Tucídides, Guerra del Peloponeso, II, 37, 1.

La del Bitcoin es una idea sumamente innovadora, y una idea innovadora que no produzca envidia, celo o rivalidad, las pasiones más capaces de engendrar el odio y la enemistad, no ha existido hasta ahora ni existirá jamás. Los bancos y los gobiernos, por eso, nunca lo tendrán en el mejor concepto, por más que deban refugiarse en él durante el mal tiempo, como bajo un árbol en la tormenta al que luego, cuando mejore el tiempo, querrán robarle un par de ramas y arrojarlo al suelo. Seguro querrán reemplazarlo con sus monedas centrales digitales, que no son sino una simple imitación, cuyo único mérito es copiar al Bitcoin para convertirlo en algo peor, empezando porque el Bitcoin, como el universo, circula en todo momento, mientras que las otras monedas sólo pueden hacerlo cuando y como le parezca oportuno a los gobiernos. Así, pues, querer compararlo con lo que los gobiernos llaman dinero es igual a querer comparar un buen perro con un mal cerdo.

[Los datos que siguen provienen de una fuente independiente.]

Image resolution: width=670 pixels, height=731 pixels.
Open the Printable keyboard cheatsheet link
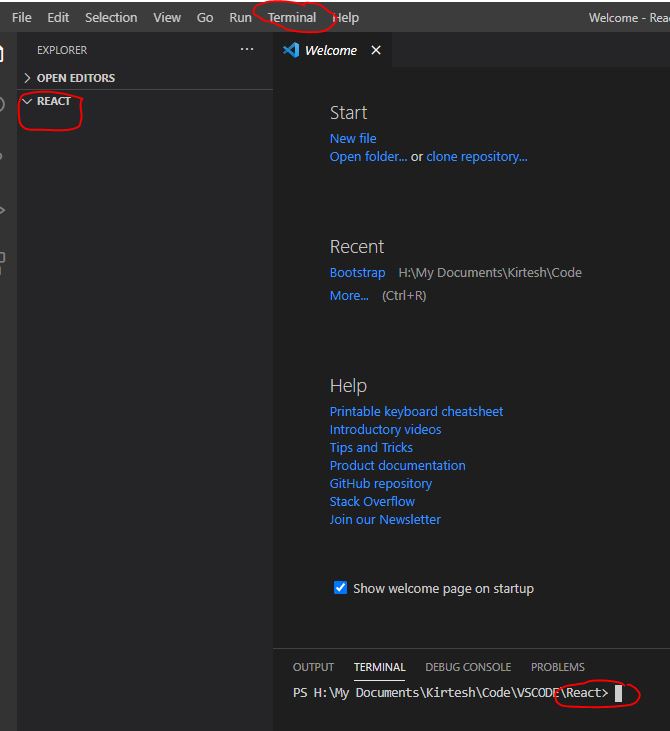pyautogui.click(x=416, y=412)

Es él el reclamado por el sistema monetario, no el sistema monetario el reclamado por él, pues como todo lo grande, sin ayuda de nadie ha logrado convertirse en algo superior e incomparable. De manera que, así como antes cada país tenía su propia moneda, llegará el día en que una sola moneda tenga su patria en toda la tierra. El Bitcoin, mejor dicho, es el océano en que tarde o temprano tendrán que desembocar todos los ríos, pues será imposible que desaparezca mientras exista la idea de la descentralización, ni que exista la descentralización si por suerte desaparece el Bitcoin. La descentralización, en realidad, es como el pecado original: la única condición bajo la cual el mundo puede disfrutar de una verdadera libertad.

Y sí: todo esto que acabo de decir seguro alguien lo dijo ya; y más vale así: es la prueba de que digo la verdad.